EXERCISE DETAILS — The answer must be the data, repeated exactly.

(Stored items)
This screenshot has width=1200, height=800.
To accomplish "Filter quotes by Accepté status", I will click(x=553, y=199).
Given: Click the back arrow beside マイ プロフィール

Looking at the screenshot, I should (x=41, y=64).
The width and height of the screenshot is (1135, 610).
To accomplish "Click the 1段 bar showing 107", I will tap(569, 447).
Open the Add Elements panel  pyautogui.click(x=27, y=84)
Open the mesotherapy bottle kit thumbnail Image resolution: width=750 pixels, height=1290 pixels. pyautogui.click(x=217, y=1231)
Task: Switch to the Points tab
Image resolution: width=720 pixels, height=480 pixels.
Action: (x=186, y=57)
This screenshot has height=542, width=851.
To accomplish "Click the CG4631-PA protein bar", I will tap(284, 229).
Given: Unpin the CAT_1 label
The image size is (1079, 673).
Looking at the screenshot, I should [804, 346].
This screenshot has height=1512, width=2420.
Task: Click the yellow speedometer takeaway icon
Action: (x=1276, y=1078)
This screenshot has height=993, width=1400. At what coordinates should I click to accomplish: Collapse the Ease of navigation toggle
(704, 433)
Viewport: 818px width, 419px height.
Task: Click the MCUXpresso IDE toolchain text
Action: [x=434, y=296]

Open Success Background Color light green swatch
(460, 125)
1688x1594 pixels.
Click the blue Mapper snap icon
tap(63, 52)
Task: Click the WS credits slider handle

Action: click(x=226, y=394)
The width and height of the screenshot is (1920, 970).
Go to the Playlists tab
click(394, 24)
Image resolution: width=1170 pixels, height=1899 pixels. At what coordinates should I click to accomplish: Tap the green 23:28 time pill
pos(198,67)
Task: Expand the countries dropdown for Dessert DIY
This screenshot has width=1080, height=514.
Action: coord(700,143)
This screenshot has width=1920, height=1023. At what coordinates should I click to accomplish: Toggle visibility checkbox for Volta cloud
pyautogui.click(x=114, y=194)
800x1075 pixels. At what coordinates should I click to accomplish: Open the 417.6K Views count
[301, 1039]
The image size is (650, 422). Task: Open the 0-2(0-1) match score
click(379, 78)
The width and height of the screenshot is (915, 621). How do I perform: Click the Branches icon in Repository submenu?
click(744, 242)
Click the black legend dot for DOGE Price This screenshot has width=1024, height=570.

EXERCISE ANSWER —
This screenshot has width=1200, height=800.
To accomplish "Filter quotes by Accepté status", I will click(x=553, y=199).
Given: Click the back arrow beside マイ プロフィール

Looking at the screenshot, I should (x=41, y=64).
The width and height of the screenshot is (1135, 610).
To accomplish "Click the 1段 bar showing 107", I will tap(569, 447).
Open the Add Elements panel  pyautogui.click(x=27, y=84)
Open the mesotherapy bottle kit thumbnail Image resolution: width=750 pixels, height=1290 pixels. pyautogui.click(x=217, y=1231)
Task: Switch to the Points tab
Image resolution: width=720 pixels, height=480 pixels.
Action: (x=186, y=57)
This screenshot has height=542, width=851.
To accomplish "Click the CG4631-PA protein bar", I will tap(284, 229).
Given: Unpin the CAT_1 label
The image size is (1079, 673).
Looking at the screenshot, I should [804, 346].
This screenshot has height=1512, width=2420.
Task: Click the yellow speedometer takeaway icon
Action: (x=1276, y=1078)
This screenshot has height=993, width=1400. At what coordinates should I click to accomplish: Collapse the Ease of navigation toggle
(704, 433)
Viewport: 818px width, 419px height.
Task: Click the MCUXpresso IDE toolchain text
Action: [x=434, y=296]

Open Success Background Color light green swatch
(460, 125)
1688x1594 pixels.
Click the blue Mapper snap icon
tap(63, 52)
Task: Click the WS credits slider handle

Action: click(x=226, y=394)
The width and height of the screenshot is (1920, 970).
Go to the Playlists tab
click(394, 24)
Image resolution: width=1170 pixels, height=1899 pixels. At what coordinates should I click to accomplish: Tap the green 23:28 time pill
pos(198,67)
Task: Expand the countries dropdown for Dessert DIY
This screenshot has width=1080, height=514.
Action: coord(700,143)
This screenshot has width=1920, height=1023. At what coordinates should I click to accomplish: Toggle visibility checkbox for Volta cloud
pyautogui.click(x=114, y=194)
800x1075 pixels. At what coordinates should I click to accomplish: Open the 417.6K Views count
[301, 1039]
The image size is (650, 422). Task: Open the 0-2(0-1) match score
click(379, 78)
The width and height of the screenshot is (915, 621). How do I perform: Click the Branches icon in Repository submenu?
click(744, 242)
Click the black legend dot for DOGE Price This screenshot has width=1024, height=570.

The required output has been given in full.